Apology is due to the specialists on various schools and individual philosophers. With the possible exception of Leibniz, every philosopher of whom I treat is better known to some others than to me. If, however, books covering a wide field are to be written at all, it is inevitable, since we are not immortal, that those who write such books should spend less time on any one part than can be spent by a man who concentrates on a single author or a brief period. Some, whose scholarly austerity is unbending, will conclude that books covering a wide field should not be written at all, or, if written, should consist of monographs by a multitude of authors. There is, however, something lost when many authors co-operate. If there is any unity in the movement of history, if there is any intimate relation between what goes before and what comes later, it is necessary, for setting this forth, that earlier and later periods should be synthesized in a single mind. The student of Rousseau may have difficulty in doing justice to his connection with the Sparta of Plato and Plutarch; the historian of Sparta may not be prophetically conscious of Hobbes and Fichte and Lenin. To bring out such relations is one of the purposes of this book, and it is a purpose which only a wide survey can fulfil.

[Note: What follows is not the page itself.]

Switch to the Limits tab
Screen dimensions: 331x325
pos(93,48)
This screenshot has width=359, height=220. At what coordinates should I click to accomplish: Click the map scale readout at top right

There are many histories of philosophy, but none of them, so far as I know, has quite the purpose that I have set myself. Philosophers are both effects and causes: effects of their social circumstances and of the politics and institutions of their time; causes (if they are fortunate) of beliefs which mould the politics and institutions of later ages. In most histories of philosophy, each philosopher appears as in a vacuum; his opinions are set forth unrelated except, at most, to those of earlier philosophers. I have tried, on the contrary, to exhibit each philosopher, as far as truth permits, as an outcome of his milieu, a man in whom were crystallized and concentrated thoughts and feelings which, in a vague and diffused form, were common to the community of which he was a part.
This has required the insertion of certain chapters of purely social history. No one can understand the Stoics and Epicureans without some knowledge of the Hellenistic age, or the scholastics without a modicum of understanding of the growth of the Church from the fifth to the thirteenth centuries. I have therefore set forth briefly those parts of the main historical outlines that seemed to me to have had most influence on philosophical thought, and I have done this with most fullness where the history may be expected to be unfamiliar to some readersfor example, in regard to the early Middle Ages. But in these historical chapters I have rigidly excluded whatever seemed to have little or no bearing on contemporary or subsequent philosophy.
The problem of selection, in such a book as the present, is very difficult. Without detail, a book becomes jejune and uninteresting; with detail, it is in danger of becoming intolerably lengthy. I have sought a compromise, by treating only those philosophers who seem to me to have considerable importance, and mentioning, in connection with them, such details as, even if not of fundamental importance, have value on account of some illustrative or vivifying quality.
Philosophy, from the earliest times, has been not merely an affair of the schools, or of disputation between a handful of learned men. It has been an integral part of the life of the community, and as such I have tried to consider it. If there is any merit in this book, it is from this point of view that it is derived.